The holidays are upon us. ‘Tis the season to be merry. Time to reward hard-working and loyal employees with a bonus. No one in their right mind would complain about getting a bonus from his or her employer, right? After all, the law does not require an employer to pay bonuses in addition to regular wages. And no grateful employee would ever sue their employer claiming his or her bonus was unlawful, right? Well guess again.
In Ralph’s Grocery Company v. Superior Court of Los Angeles, (October 23, 2003) that very thing happened. There, an employee filed a class action lawsuit alleging that Ralph’s practice of factoring worker’s compensation costs, cash and merchandise shortages into the bonus calculation was unlawful under California’s wage and hour laws and unfair business practices statute.
The appellate court held, that since the incentive bonus constituted “wages” under California law, Ralph’s when calculating a non-exempt employee’s bonus, could not deduct certain expenses such as the cost of workers’ compensation, cash shortages, breakage or loss of equipment.
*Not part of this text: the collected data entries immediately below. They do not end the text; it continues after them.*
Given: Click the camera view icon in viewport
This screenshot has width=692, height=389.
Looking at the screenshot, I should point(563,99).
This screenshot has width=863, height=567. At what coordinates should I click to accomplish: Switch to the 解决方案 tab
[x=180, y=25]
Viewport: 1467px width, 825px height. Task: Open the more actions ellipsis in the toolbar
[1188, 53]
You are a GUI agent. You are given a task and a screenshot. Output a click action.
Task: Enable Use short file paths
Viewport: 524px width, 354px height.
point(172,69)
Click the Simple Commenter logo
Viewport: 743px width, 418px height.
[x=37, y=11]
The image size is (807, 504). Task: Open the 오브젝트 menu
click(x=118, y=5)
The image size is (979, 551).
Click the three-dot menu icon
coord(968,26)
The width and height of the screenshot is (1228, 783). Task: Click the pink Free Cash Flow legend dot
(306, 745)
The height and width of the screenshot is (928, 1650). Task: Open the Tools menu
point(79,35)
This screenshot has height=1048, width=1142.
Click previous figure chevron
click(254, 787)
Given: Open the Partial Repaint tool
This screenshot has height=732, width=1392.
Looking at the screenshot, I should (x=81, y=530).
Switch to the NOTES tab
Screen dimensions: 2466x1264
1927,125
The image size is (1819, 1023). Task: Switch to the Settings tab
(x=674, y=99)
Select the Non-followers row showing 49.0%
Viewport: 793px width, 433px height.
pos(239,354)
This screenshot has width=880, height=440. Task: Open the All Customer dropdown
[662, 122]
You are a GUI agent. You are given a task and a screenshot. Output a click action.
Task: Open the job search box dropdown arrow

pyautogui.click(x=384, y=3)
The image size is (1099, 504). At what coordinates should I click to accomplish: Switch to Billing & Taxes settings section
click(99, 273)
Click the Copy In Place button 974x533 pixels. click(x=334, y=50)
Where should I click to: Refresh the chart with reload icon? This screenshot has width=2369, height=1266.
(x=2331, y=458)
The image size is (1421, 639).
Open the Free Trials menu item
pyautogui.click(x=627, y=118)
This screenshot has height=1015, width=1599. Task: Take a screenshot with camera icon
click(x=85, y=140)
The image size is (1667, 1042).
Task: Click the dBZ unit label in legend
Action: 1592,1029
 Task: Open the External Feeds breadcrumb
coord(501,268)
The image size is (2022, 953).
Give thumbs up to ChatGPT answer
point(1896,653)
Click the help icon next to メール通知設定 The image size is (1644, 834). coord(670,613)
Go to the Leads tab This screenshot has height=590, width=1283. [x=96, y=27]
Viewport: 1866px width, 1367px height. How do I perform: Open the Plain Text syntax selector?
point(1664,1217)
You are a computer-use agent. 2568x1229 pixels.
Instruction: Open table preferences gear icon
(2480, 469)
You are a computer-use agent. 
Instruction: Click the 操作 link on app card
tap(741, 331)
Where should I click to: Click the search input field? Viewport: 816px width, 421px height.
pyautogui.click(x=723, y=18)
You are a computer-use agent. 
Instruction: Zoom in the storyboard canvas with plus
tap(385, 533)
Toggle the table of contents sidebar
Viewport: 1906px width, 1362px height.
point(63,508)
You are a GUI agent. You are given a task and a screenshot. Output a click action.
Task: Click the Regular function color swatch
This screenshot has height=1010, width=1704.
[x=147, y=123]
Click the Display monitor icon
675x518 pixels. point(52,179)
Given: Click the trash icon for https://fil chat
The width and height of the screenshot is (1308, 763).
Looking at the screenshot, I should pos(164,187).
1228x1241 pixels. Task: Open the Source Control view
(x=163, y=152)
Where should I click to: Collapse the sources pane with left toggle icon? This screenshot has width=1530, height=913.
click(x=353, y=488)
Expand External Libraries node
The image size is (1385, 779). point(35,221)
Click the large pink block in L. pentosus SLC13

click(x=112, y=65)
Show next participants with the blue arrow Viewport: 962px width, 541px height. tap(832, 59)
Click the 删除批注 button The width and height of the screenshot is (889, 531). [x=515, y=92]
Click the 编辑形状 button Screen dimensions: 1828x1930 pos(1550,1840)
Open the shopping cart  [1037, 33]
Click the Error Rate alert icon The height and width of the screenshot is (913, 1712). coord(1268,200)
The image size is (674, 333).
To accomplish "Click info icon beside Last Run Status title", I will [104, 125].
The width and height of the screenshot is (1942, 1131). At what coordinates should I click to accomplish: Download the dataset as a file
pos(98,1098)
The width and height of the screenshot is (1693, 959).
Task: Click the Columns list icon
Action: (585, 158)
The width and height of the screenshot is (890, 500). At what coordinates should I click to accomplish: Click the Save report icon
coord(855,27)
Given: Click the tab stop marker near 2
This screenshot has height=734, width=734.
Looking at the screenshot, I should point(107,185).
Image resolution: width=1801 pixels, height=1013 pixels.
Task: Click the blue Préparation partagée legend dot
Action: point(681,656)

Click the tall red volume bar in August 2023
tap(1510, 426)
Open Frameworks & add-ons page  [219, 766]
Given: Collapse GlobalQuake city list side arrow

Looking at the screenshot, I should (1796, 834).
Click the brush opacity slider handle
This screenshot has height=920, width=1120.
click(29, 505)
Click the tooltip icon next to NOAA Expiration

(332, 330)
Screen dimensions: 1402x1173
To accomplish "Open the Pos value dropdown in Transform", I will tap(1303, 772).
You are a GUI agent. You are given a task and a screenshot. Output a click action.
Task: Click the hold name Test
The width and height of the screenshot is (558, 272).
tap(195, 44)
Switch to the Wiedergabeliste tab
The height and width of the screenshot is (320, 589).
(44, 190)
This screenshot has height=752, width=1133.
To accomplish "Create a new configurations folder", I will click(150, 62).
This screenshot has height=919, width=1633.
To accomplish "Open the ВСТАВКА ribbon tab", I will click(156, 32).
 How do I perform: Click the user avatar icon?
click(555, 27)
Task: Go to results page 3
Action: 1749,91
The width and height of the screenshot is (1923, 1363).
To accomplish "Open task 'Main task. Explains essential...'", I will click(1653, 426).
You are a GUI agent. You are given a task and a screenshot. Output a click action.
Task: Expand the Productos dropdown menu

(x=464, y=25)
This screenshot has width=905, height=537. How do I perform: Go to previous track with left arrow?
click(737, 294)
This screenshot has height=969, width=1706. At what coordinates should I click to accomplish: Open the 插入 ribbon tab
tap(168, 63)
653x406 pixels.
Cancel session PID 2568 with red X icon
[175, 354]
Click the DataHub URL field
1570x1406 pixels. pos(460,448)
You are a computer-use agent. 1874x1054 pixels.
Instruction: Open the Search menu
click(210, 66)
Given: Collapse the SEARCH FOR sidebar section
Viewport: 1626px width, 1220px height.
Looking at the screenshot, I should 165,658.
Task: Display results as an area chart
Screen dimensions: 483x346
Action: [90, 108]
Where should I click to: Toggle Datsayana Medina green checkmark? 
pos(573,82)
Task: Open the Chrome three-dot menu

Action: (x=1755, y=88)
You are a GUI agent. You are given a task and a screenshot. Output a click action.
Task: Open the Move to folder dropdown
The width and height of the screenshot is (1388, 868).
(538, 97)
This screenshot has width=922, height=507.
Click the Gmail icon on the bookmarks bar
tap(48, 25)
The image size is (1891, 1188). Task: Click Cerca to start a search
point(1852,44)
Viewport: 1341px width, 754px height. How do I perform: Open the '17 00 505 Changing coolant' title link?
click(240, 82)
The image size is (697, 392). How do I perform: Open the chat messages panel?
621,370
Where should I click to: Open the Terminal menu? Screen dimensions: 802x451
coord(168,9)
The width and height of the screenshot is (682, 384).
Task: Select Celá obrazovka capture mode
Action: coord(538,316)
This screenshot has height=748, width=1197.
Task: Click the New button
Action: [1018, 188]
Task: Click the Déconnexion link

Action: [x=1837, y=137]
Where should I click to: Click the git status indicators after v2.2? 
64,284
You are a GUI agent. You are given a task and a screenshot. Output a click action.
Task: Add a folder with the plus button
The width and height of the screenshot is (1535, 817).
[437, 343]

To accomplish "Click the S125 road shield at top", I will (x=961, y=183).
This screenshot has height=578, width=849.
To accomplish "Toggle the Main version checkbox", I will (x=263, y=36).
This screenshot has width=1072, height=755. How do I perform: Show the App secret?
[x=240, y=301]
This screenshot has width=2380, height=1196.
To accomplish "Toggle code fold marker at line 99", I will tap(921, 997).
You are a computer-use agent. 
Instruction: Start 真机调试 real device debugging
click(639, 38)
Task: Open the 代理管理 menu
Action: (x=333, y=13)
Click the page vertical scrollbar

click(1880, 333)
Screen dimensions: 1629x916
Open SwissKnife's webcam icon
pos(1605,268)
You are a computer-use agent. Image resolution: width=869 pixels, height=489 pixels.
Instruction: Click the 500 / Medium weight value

The court based their decision primarily on the language of the California wage order covering non-exempt grocery workers and Labor Code Section 3751.
Wage Order No. 7 provides in pertinent part that: “No employer shall make any deduction from the wage or require any reimbursement from an employee for any cash shortage, breakage or loss of equipment unless it can be shown that the shortage, breakage or loss is caused by a dishonest or willful act, or by the gross negligence of the employee.”
Section 3751 likewise prohibits employers from taking any deduction from the earnings
of any employee, either directly or indirectly, to cover the whole or any part of the cost of workers’ compensation. Section 3751 applies to both exempt (managers, administrators and executives) and non-exempt employees.
In this day of class action lawsuits, every employer with an incentive pay, commission or bonus program would be well-advised to examine their policies to ensure compliance with California law.